Karya ini diterbitkan atas izin NovelToon Nurrul P., isi konten hanyalah pandangan pribadi pembuatnya, tidak mewakili NovelToon sendiri

Episode 26. Bisa Masak

Bulan ini adalah bulan ketiga Adit tinggal di Negara K. Perusahaan milik keluarganya telah selesai dibangun atas kerjasama dengan perusahaan milik asing.

Adit dibantu oleh Bara bekerja keras untuk mengembangkan perusahaan ini, mereka telah merekrut banyak tenaga kerja profesional baik yang didatangkan dari Indonesia maupun pekerja lokal.

Adit memberikan kepercayaan kepada Tuan Suhandi untuk memimpin di perusahaan ini. Setelah serah terima jabatan kepemimpinan, Adit berencana untuk segera kembali ke Indonesia bersama Bara guna melanjutkan pekerjaan yang telah tertunda selama tiga bulan di kantor pusat. Meskipun di Jakarta sudah ada papinya, namun Adit tetap memiliki tanggung jawab untuk mengelolanya.

Di apartemen Adit malam hari...

"Bara, kamu lagi membuat apa itu?" tanya Adit saat melihat Bara sibuk di dapur apartemen.

"Hmmm... ini aku mau masak mie instan. Kakak mau?" jawab Bara sambil terus mengaduk mie instan di panci teflon.

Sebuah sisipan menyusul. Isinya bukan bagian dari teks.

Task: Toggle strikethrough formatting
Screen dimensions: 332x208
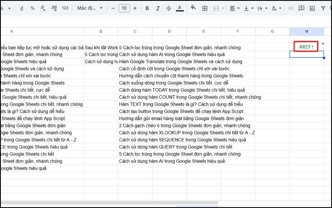Action: coord(168,8)
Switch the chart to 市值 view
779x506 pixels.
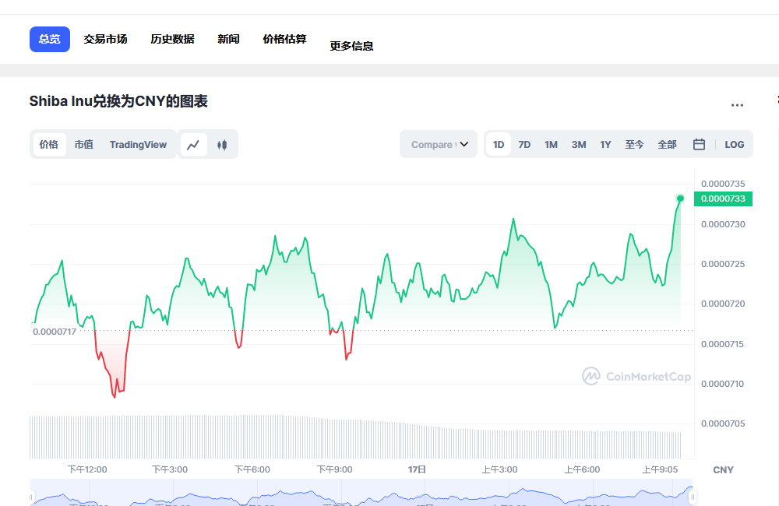83,144
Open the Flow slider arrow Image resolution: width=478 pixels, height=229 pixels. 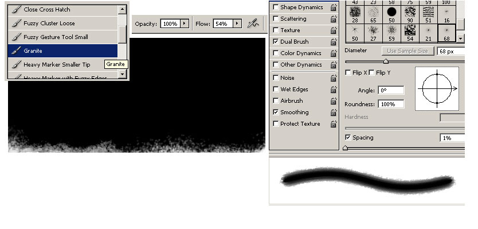(x=237, y=24)
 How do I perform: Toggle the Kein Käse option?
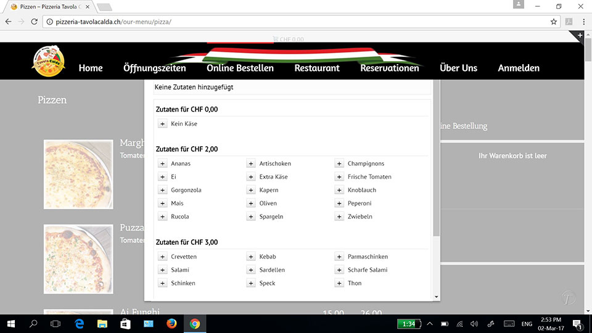click(x=163, y=124)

"Boleh deh, tapi jangan pedas ya!" seru Adit dari ruang tamu sambil bermain ponselnya.

"Pakai sayur dan telur ?" tanya Bara lagi.

"Iya ... "jawab Adit.

"Oke, siap Bos!" Bara langsung dengan cekatan membuat lagi mie instan sesuai pesanan Adit, sepupu sekaligus pimpinannya.

"Silahkan menikmati hidangan mie instan istimewa pakai telur khusus untuk Tuan Muda ... !" Bara memberikan mie pada Adit sambil sikap badan membungkuk layaknya seorang pelayan pada Tuannya.

Adit menerima makanan itu layaknya seorang Raja pada pelayannya. "Terima kasih, kamu boleh kembali ke dapur lagi, tolong masak yang enak lagi ya !" ucap Adit memberikan perintah.

"Baik Paduka Raja," jawab Bara sambil menundukkan kepalanya. Walaupun dalam hatinya dia memaki-maki kakak sepupunya itu karena sudah membuat dirinya seperti pelayannya saja. Bara kembali ke dapur sambil mulutnya meracau protes atas kelakuan Adit.

Adit yang melihat ekspresi Bara, menahan tawa karena berhasil membuat adik sepupu kesayangannya itu menjadi jengkel.

"Bicara apa kamu tadi?" tanya Adit pura-pura tidak mendengar ucapan Bara tadi.

"Tidak, aku tidak bicara apa-apa kok," jawab Bara sambil melahap mie instan yang sudah mulai lunak sekali karena tadi tidak langsung dimakan, namun harus membuat mie lagi untuk Adit.

"Oh ya, yakin?" tanya Adit melirik ke arah Bara.

"Iya ..." jawab Bara singkat.

"Wah, enak juga mie buatanmu!" puji Adit pada masakan buatan Bara.

"Iya dong, meskipun begini aku juga bisa masak lho. Tidak seperti kak Adit, masak mie instan saja tidak bisa," jawab Bara sambil tersenyum bangga pada dirinya sendiri.

"Bukan tidak bisa, tapi karena tadi kamu sedang memasak jadi aku minta tolong saja sekalian dibuatkan," Adit selesai menghabiskan semangkuk mie nya dan dia mengambil air putih hangat.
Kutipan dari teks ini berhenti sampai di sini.